Using the parameters suggested by blssdwlf, I have plotted a theoretically real orbit for the camera, according to Newtonian mechanics. This solution is offered "as is", but I'll explain my work, so that it can be checked. Note that other alternatives are possible; I am describing only one proposal.



The displayed units are SI, so distance is measured in meters. The planet's surface is red, the camera's orbit is green, and the Enterprise's orbit is blue. The center of the planet is market by a cross, and the point of closest approach between the camera and the Enterprise is marked by a circle on the left. Both the Enterprise and the camera orbit counterclockwise in the diagram. This diagram is to scale.

The planet is assumed to be a sphere that can function as a point mass. The radius of the planet is 6371000 meters and its mass is 5.9736*10^24 kilograms, both Earth values. The value of Netwon's gravitational constant G that I am using it is 6.67384*10^(-11) in SI units. The mass of the Enterprise is assumed to be zero (which is a reasonable assumption for otherwise if its mass were not vanishingly small relatively speaking, the Enterprise would disrupt every solar system it visited).

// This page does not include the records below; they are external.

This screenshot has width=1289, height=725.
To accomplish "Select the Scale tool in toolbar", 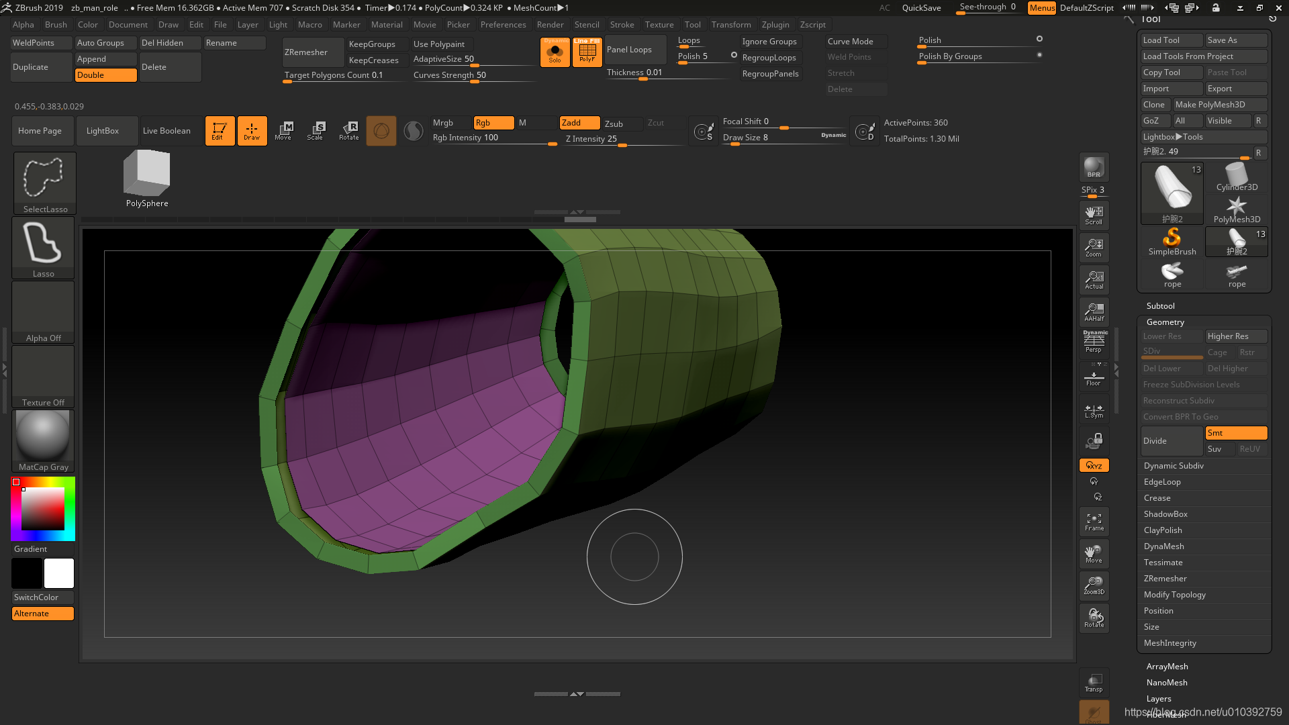I will click(316, 131).
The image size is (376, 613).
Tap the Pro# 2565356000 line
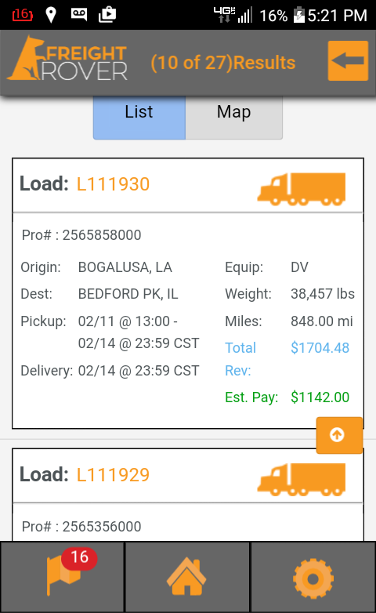pos(81,526)
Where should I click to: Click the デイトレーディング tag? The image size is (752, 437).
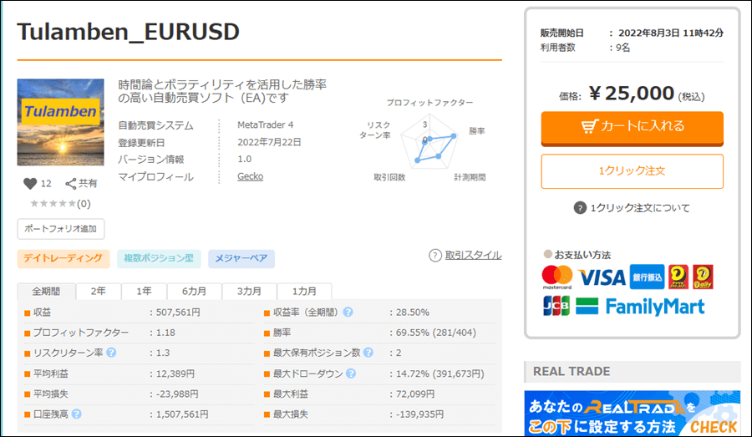tap(64, 259)
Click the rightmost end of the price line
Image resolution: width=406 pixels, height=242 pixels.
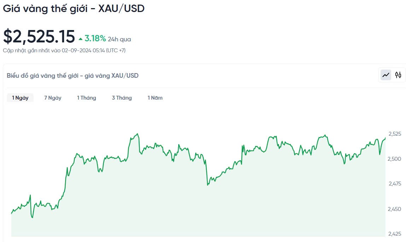[385, 138]

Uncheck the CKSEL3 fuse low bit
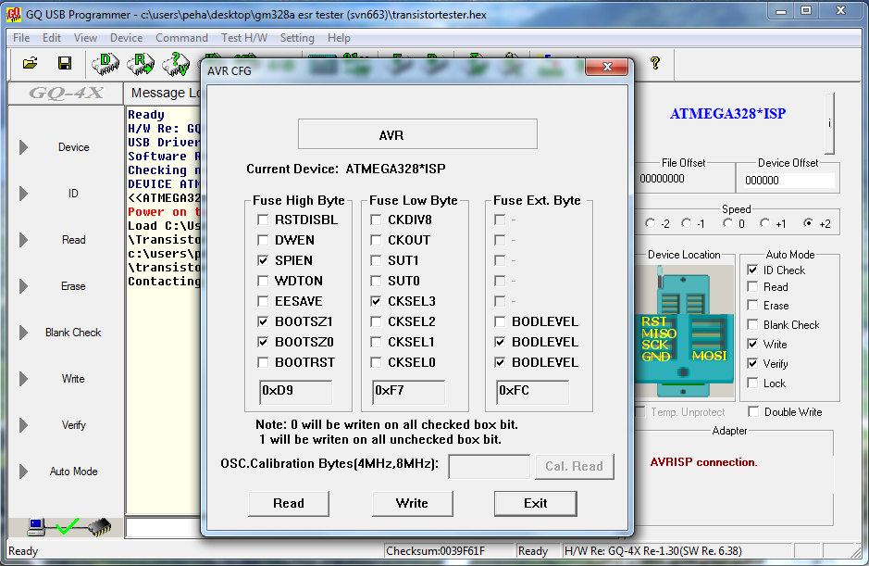tap(376, 302)
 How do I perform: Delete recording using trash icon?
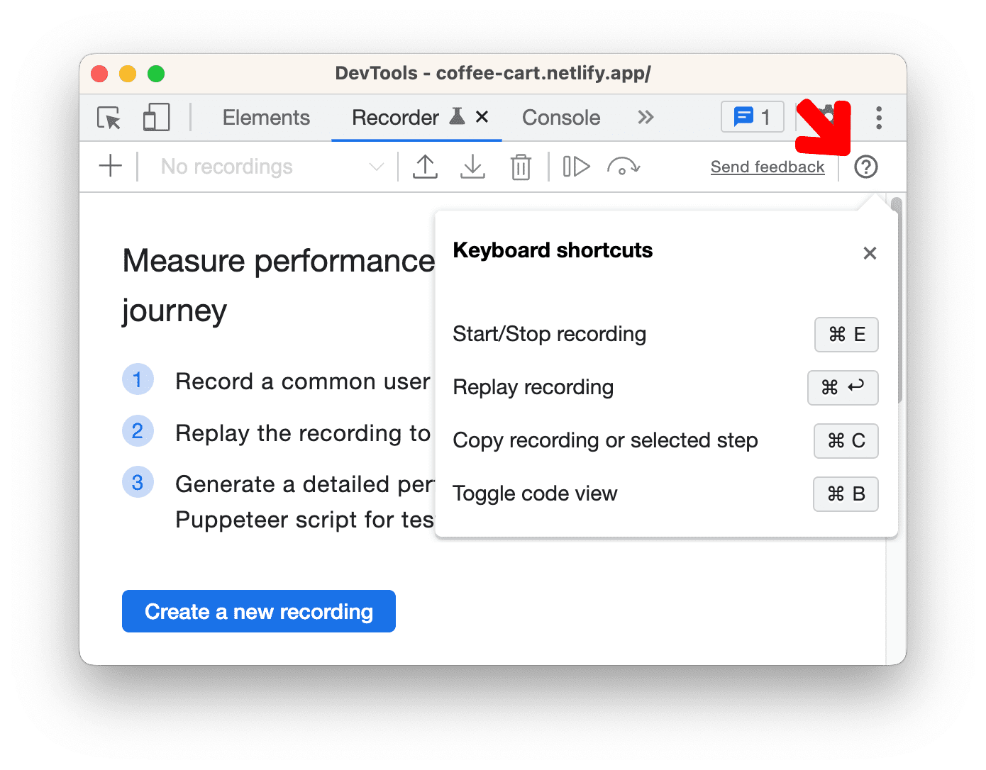[521, 167]
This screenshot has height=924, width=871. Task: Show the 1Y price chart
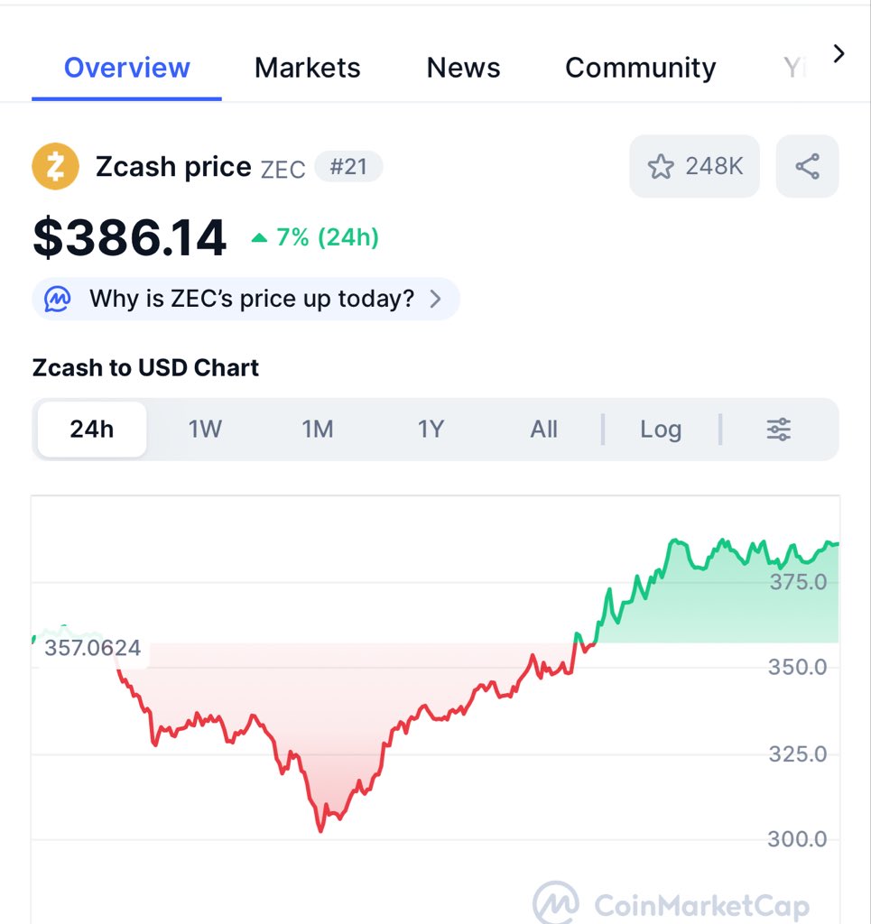(431, 430)
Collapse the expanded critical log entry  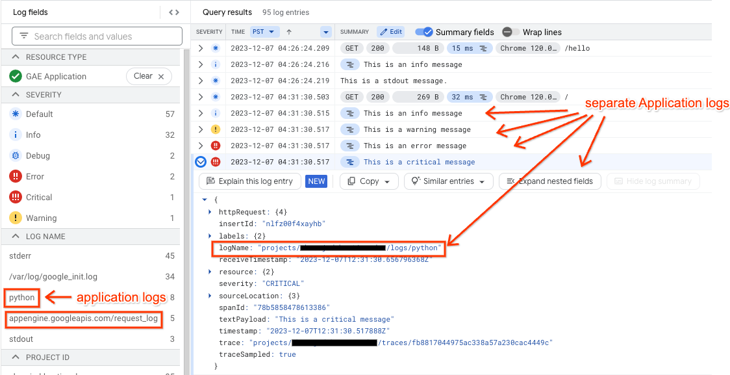[x=200, y=162]
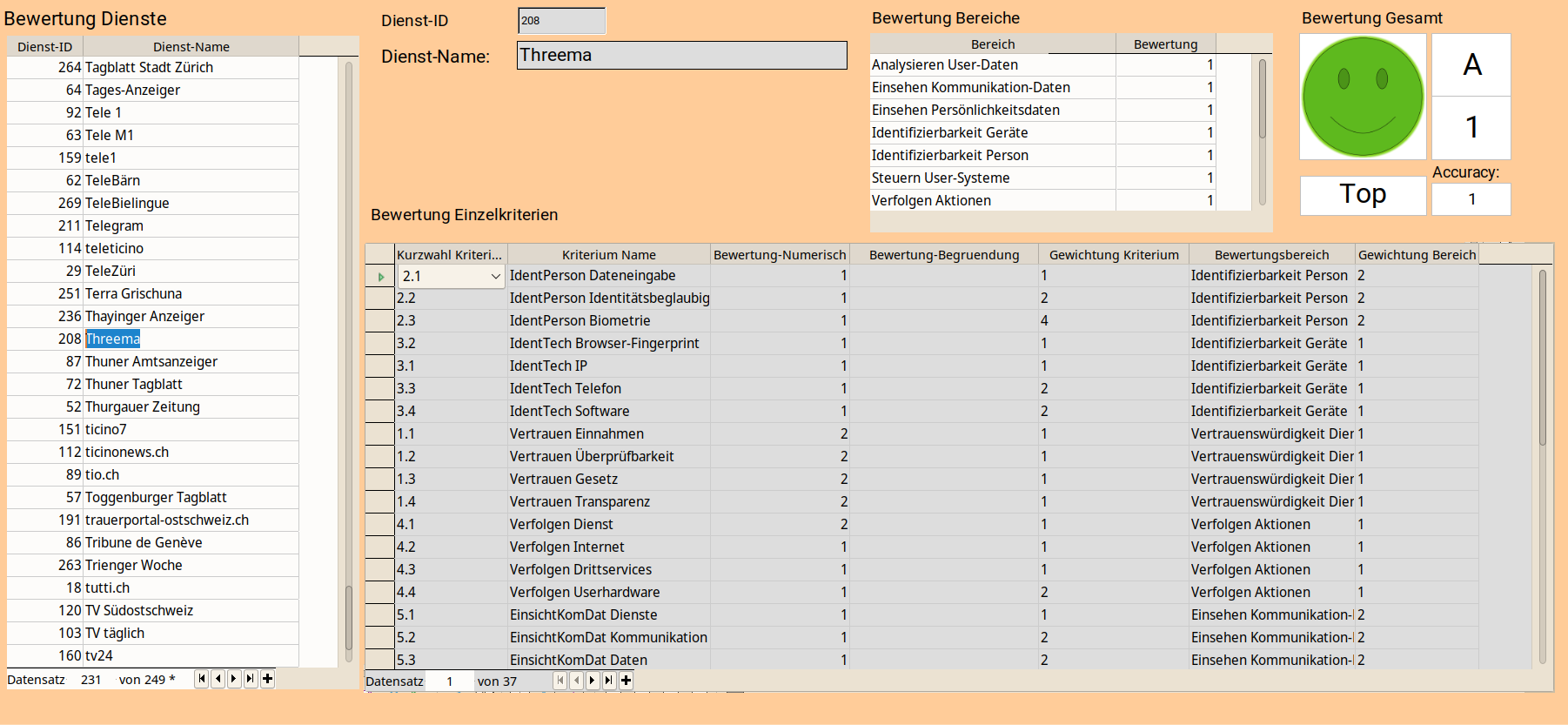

The Enterprise orbits at an altitude of 6600 miles in a circular orbit, as suggested by blssdwlf. There, it will orbit the planet in 6.122994278617534 hours. It travels at a constant speed of 4843.676699517414 meters per second in the Newtonian inertial frame.

The orbit of the camera that I am plotting is in the same plane as the orbit of the Enterprise. For simplicity, I have chosen the point of closest approach to be the apogee of the camera. At this point of closest approach, the camera, the Enterprise, and the center of the planet lie in the same line, and the camera is 417 feet further from the center of the planet than the Enterprise (which is one ship width, or about that depending on your source; this is done just so that the ship and camera do not collide). To completely determine the rest of the camera's orbit, we need only know its speed at the instant when it reaches apogee. For this value I choose 357 feet per second slower than the Enterprise, in accordance with what blssdwlf has suggested. Using the vis viva equation and slugging things out using the properties of the ellipse and elliptical orbits, we determine that the eccentricity of the camera's orbit is 0.04441833885412092, its perigee has an altitude of 5701.960117206670 miles, and its period is 5.736632021918684 hours. So, although the camera is moving slower than the Enterprise during the hypothetical stock footage in question, it will fall in towards the planet soon and outrun the Enterprise on the next lap around the planet. The camera will even survive that lap easily, in that it will come nowhere near burning up in the atmosphere.

Now for the part which may come as some surprise to some. Over the course of about 4 seconds, the trajectory of both the camera and the Enterprise may be very accurately approximated by constant speed straight line motion. I will leave it as an exercise for the reader to run calculations that will convince him- or herself that this is so in the case of the Enterprise; these calculations are straightforward since the Enterprise orbits the planet in a circular orbit at constant speed. Convincing oneself that this is so in the case of the camera is somewhat more involved which I will now partially describe, hopefully adequately enough to convince the reader.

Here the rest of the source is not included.